While three of the grounds for denial are in my opinion relevant, I do not believe that any could justifiably be asserted.

One of the grounds, §87(2)(b), permits an agency to withhold records to the extent that disclosure would constitute "an unwarranted invasion of personal privacy." While an allegation concerning an individual's conduct could in my view and under appropriate circumstances be withheld as an unwarranted invasion of personal privacy, a finding of a violation which indicates that an individual has failed to comply with law, i.e., by means of the issuance of a traffic ticket, would in my opinion result in a permissible invasion of one's privacy.

Also of significance is §87(2)(g), which permits an agency to withhold records that:

"are inter-agency or intra-agency materials which are not:

i. statistical or factual tabulations or data;

ii. instructions to staff that affect the public;

iii. final agency policy or determinations; or

iv. external audits, including but not limited to audits performed by the comptroller and the federal government..."

It is noted that the language quoted above contains what in effect is a double negative. While inter-agency or intra-agency materials may be withheld, portions of such materials consisting of statistical or factual information, instructions to staff that affect the public, final agency policy or determinations or external audits must be made available, unless a different ground for denial could appropriately be asserted. Concurrently, those portions of inter-agency or intra-agency materials that are reflective of opinion, advice, recommendation and the like could in my view be withheld.
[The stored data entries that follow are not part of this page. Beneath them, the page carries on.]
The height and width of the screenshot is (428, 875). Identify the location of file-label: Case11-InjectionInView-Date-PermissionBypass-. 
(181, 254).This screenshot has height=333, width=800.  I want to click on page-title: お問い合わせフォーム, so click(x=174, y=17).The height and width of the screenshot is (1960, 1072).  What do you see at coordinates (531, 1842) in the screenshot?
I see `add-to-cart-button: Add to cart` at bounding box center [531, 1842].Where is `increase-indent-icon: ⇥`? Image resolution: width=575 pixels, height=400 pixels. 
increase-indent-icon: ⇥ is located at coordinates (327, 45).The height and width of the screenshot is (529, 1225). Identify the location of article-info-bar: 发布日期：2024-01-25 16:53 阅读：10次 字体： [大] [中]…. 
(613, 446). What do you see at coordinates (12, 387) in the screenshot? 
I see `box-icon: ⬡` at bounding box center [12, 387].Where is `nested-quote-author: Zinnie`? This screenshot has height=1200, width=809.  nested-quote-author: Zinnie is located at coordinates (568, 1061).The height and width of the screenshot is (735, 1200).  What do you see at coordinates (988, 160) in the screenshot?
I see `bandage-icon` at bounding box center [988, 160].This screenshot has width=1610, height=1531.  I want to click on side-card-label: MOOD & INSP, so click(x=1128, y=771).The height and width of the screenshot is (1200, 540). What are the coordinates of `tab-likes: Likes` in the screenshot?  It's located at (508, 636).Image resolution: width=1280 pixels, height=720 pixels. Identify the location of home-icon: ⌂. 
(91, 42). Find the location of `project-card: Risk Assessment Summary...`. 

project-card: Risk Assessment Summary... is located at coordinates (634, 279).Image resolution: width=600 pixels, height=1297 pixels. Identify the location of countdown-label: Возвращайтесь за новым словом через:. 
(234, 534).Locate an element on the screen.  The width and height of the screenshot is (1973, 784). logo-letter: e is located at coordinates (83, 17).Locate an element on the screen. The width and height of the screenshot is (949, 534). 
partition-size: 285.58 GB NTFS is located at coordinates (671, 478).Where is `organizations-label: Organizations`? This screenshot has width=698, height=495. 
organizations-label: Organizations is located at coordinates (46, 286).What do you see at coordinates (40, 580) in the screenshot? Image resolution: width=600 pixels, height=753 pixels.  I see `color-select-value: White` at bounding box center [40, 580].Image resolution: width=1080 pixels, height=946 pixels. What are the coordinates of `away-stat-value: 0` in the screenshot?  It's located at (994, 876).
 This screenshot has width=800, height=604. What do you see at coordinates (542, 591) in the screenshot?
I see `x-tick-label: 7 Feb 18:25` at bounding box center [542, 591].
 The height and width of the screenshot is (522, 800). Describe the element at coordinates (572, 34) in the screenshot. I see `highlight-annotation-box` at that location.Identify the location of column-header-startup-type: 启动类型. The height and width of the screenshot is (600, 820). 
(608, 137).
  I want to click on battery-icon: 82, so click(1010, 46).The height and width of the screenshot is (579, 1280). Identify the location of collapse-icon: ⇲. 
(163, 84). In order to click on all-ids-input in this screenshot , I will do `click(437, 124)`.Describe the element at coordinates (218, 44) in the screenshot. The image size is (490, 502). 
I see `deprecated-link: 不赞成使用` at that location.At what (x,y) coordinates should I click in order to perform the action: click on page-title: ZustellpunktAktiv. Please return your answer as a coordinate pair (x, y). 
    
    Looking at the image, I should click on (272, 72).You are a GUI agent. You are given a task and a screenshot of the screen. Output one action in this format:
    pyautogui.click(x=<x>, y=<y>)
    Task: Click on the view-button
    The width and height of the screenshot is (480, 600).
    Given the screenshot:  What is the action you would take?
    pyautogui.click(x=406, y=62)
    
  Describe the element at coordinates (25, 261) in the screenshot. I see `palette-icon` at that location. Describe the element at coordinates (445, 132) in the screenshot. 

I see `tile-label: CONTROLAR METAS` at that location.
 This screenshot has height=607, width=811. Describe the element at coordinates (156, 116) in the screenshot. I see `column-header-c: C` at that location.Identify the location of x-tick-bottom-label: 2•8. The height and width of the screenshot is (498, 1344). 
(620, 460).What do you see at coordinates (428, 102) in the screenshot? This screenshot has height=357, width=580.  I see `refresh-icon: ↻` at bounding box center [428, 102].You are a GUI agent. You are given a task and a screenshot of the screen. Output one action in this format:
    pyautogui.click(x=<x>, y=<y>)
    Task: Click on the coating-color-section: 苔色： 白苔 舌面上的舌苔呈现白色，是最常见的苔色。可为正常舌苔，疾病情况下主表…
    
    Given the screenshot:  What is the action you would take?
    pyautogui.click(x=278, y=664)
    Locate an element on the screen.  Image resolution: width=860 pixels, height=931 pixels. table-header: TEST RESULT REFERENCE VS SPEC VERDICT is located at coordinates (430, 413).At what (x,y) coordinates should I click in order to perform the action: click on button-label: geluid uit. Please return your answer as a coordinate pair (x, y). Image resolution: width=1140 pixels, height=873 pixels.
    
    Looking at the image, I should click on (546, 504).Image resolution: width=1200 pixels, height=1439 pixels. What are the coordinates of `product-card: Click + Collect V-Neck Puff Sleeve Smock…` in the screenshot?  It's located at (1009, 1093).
The issuance of citations or summonses indicates that a violation has been found. I believe that such a finding would consist of "factual" information accessible under §87(2)(g)(i), as well as a final agency determination accessible under §87(2)(g)(iii).

The remaining ground for denial of potential relevance is §87(2)(e), which states that an agency may withhold records that:

"are compiled for law enforcement purposes and which, if disclosed, would:

i. interfere with law enforcement investigations or judicial proceedings;

ii. deprive a person of a right to a fair trial or impartial adjudication;

iii. identify a confidential source or disclose confidential information relating to a criminal investigation; or

iv. reveal criminal investigative techniques or procedures, except routine techniques and procedures."

The language quoted above is based upon potentially harmful effects of disclosure and is generally cited in the context of criminal law enforcement. From my perspective, the effects of disclosure described in §87(2)(e) would rarely, if ever, arise in relation to traffic summonses. Further, it is questionable, in my view, whether the records in question could be characterized as having been "compiled for law enforcement purposes." Even if they could be so characterized, it does not appear that any of the harmful effects described in subparagraphs (i) through (iv) of §87(2)(e) would arise by means of disclosure.

Lastly, in a case involving a request by a newspaper for speeding tickets issued by the State Police, the Court of Appeals held that the records must be disclosed, unless they were sealed pursuant to §160.50 of the Criminal Procedure Law [see Johnson Newspapers v. Stainkamp, 61 NY 2d 958 (1984)].

Based upon the foregoing, unless sealed under the Criminal Procedure Law, the records in question are in my view available under the Freedom of Information Law, for I do not believe that any of the grounds for denial could appropriately be asserted to withhold those records.